Os combates pela conquista de Bakhmut duram há meses e, na sexta-feira, Prigozhin disse que a cidade estava praticamente cercada - restando apenas uma via de saída para os ucranianos. Mas, já no domingo, o responsável pelo Grupo Wagner avisou que sem as munições prometidas por Moscovo no final de fevereiro, os seus mercenários podem ser obrigados a recuar, deixando as posições militares russas em Bakhmut desprotegidas. "Por enquanto, estamos a tentar descobrir a razão: é apenas uma questão burocrática ou uma traição", indicou no canal de Telegram do seu serviço de imprensa.

Para agravar mais a tensão entre o Grupo Wagner e as chefias militares russas, Prigozhin revelou ontem que um dos seus representantes foi proibido de entrar no quartel-general das forças russas na Ucrânia. "A 5 de março, escrevi uma carta ao comandante do agrupamento da operação militar especial [como os russos apelidam a invasão e a guerra] por causa da necessidade urgente de disponibilizar munições. A 6 de março, às 8.00 da manhã, o meu representante na sede teve o seu passe cancelado e viu-lhe ser negado o acesso", indicou no mesmo Telegram.

Já na semana passada, Prigozhin tinha feito várias críticas ao ministro da Defesa russo, Sergei Shoigu, e ao comandante das Forças Armadas, Valery Guerassimov, acusando-os de traição por se recusarem a fornecer material de combate ao grupo paramilitar. Mas, dias depois, foi aprovado um decreto que ordenou o abastecimento de armas e munições às "forças voluntárias" que combatem na Ucrânia.

Num vídeo divulgado no sábado, mas alegadamente filmado ainda em fevereiro, Prigozhin disse que os seus homens temem estar a ser usados como eventuais bodes expiatórios caso a Rússia perca a guerra na Ucrânia. "Se recuarmos, vamos ficar na história como as pessoas que deram o passo principal para perder a guerra", referiu.
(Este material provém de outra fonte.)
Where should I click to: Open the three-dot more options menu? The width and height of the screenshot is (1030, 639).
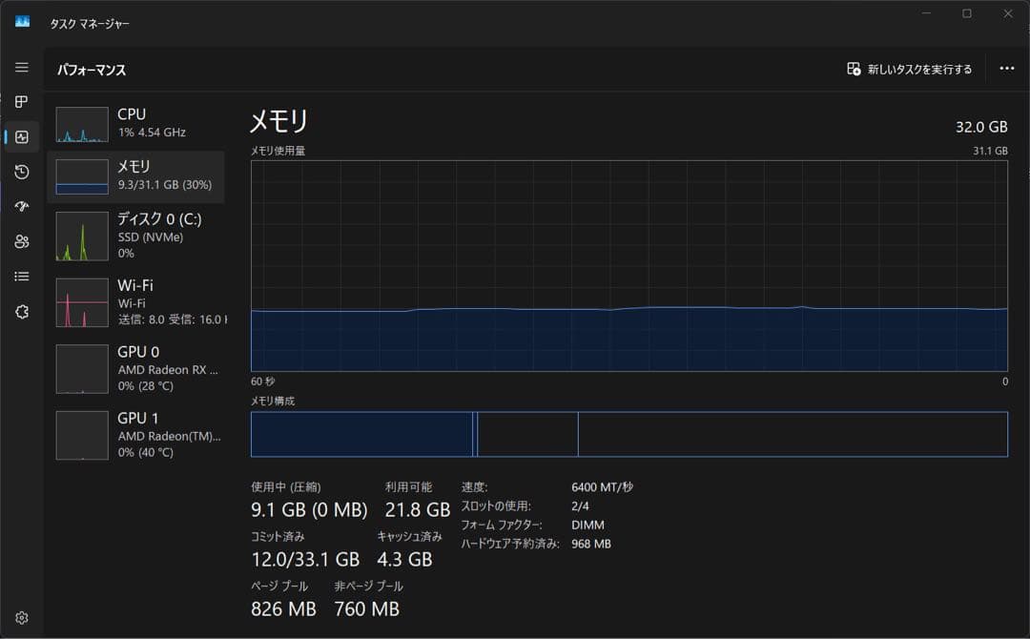[1007, 69]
O Grupo Wagner nasceu em 2014, o ano em que os russos anexaram ilegalmente a Crimeia e começaram a apoiar os separatistas na região do Donbass, mas atualmente está presente não apenas na Ucrânia mas em vários países africanos.

A situação em Bakhmut não está melhor para o lado ucraniano. O Kyiv Independent publicou ontem testemunhos dos soldados que estão na cidade, com queixas da falta de apoio e de proteção diante dos constantes ataques russos. Os soldados dizem que se trata de uma frente de guerra "trituradora de carne" pelo elevado número de baixas que está a provocar em ambos os lados do conflito. Nem ucranianos nem russos indicaram as baixas que já sofreram na cidade.

No Telegram, o comandante ucraniano Volodymyr Nazarenko, que está em Bakhmut, disse que não recebeu nenhuma ordem para recuar e que "a defesa está a aguentar-se", apesar de em condições extremas. "A situação em Bakhmut e nos arredores é um inferno completo, tal como é em toda a frente no leste", disse num vídeo, citado pela Reuters.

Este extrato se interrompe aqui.